=== DATA SHOWN ===

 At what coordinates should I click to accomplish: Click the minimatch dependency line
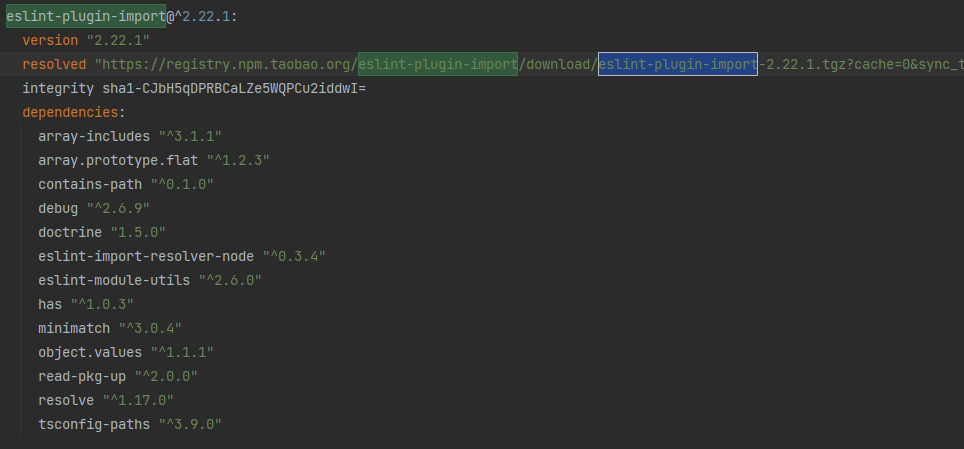tap(110, 328)
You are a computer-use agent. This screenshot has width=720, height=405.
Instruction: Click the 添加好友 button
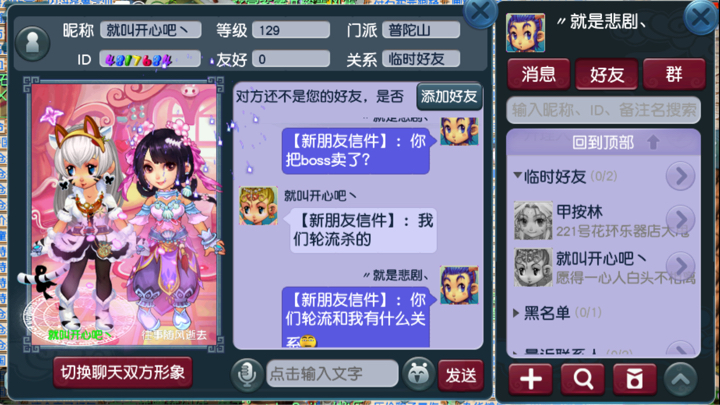[x=449, y=96]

===

Give back the records above exactly. Pictures stay out.

--- OUTPUT ---
 At what coordinates should I click to accomplish: Click the minimatch dependency line
tap(110, 328)
You are a computer-use agent. This screenshot has width=720, height=405.
Instruction: Click the 添加好友 button
[x=449, y=96]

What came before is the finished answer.